**Aufgabenstellung:**
Führen Sie den Textauszug über den Islam in Deutschland im Anschluss an seinen letzten Satz fort.

**Textauszug:**
Verständlicherweise werfen die perfiden Anschläge vom Paris altbekannte, grundsätzliche Fragen auf: Ist der Islam im Kern eine menschenverachtende und gewaltverherrlichende Religion? Lässt sich aus den zentralen Schriften dieser Weltreligion eine Legitimationsformel für die Gewaltorgien von enthemmten Dschihadisten ableiten? Und noch wichtiger: Ist die Integration der Muslime in Deutschland gescheitert?

Alle diese Fragen sind gewiss berechtigt. Dennoch gehen sie am Kern der Problematik vorbei, nämlich an der Frage nach der Vereinbarkeit der islamischen Religion mit den Errungenschaften der Moderne und den Werten der freiheitlich-demokratisch verfassten Gesellschaften.

Die Muslime sind kein monolithischer Block

Dass es den "Islam" als statische, unveränderliche Einheit nicht gibt, dürfte inzwischen allgemein bekannt sein. Auch Muslime bilden keinen monolithischen Block - nirgendwo auf der Welt. In jedem islamisch geprägten Land wird faktisch ein anderer Islam propagiert und praktiziert. Welten trennen beispielsweise das streng wahabitisch geprägte Saudi-Arabien vom herrschenden, schiitisch geprägten Staatsislamismus im Iran. Und in vielen wirtschaftlich erfolgreichen islamischen Ländern wie Malaysia und der Türkei hat sich längst eine pragmatisch-konservative islamische Mitte etabliert.

Diese Tatsache macht deutlich: Die Muslime entscheiden letztendlich selber darüber, was sie als "islamisch" definieren, völlig unabhängig davon, wo und wann sie leben. Der sunnitische Mehrheits-Islam ist nicht hierarchisch verfasst und kennt keine letzte Autorität wie den Papst in der katholischen Kirche. Und das führt uns unweigerlich zu der wichtigeren Grundfrage, die wir nach dem Anschlag in Paris stellen sollten: Welchen Islam möchten wir in Europa haben?

Loay Mudhoon (Foto: DW)
Loay Mudhoon, Leiter des Dialogportals Qantara.deBild: DW

Durch die emotionale und kontrovers geführte Debatte laufen wir Gefahr, den Blick für die bemerkenswerten Erfolge der vergangenen Jahre zu verlieren. Denn durch die Konstituierung der deutschen Islamkonferenz (DIK) 2005 und den dadurch angestoßenen Prozess der Einbürgerung des Islam in unsere freiheitlich-demokratische Grundordnung hat sich eine Zeitenwende im deutschen Staatsverständnis vollzogen.

**Arbeitsmaterial:**
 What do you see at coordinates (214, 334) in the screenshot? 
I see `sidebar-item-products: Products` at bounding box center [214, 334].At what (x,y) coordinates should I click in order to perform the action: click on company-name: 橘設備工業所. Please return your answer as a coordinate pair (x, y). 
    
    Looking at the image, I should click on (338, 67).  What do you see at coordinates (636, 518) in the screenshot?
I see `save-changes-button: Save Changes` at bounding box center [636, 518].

**Lösung:**
Erfolge bei der Einbürgerung des Islam

Allen Widrigkeiten und Streitigkeiten zum Trotz hat dieser Prozess des offenen Dialogs zwischen dem Staat und seinen Muslimen die gegenseitige Wahrnehmung und die Sichtbarkeit des Islam hierzulande grundlegend verändert. Auch wenn "der Islam" von populistischen Kräften als Projektionsfläche für schwer greifbare Ängste gebraucht und immer öfter missbraucht wird, lassen sich die Erfolge aktiver Integrationspolitik nicht leugnen.

Inzwischen sind wir auf Ebene der Bundesländer mit der Einführung eines bekenntnisorientierten Islamunterrichts an staatlichen Schulen voran gekommen. Auch die Etablierung von Lehrstühlen für islamische Theologie an hiesigen Universtäten ist vielversprechend und wird sicherlich einen wichtigen Beitrag dazu leisten, dass sich in Deutschland und Europa ein genuin europäischer, demokratiekompatibler Islam entwickelt und "importierte" Lesarten des Islam obsolet machen.

Weil der Islam immer ein Kind seiner Zeit war und die islamische Theologie ein Produkt politischer Macht ist, sollten Staat und Gesellschaft alles dafür tun, dass die Europäisierung des Islam beschleunigt wird. Dass dies alternativlos ist, haben die furchtbaren Terroranschläge in Frankreich auf brutale Art und Weise gezeigt.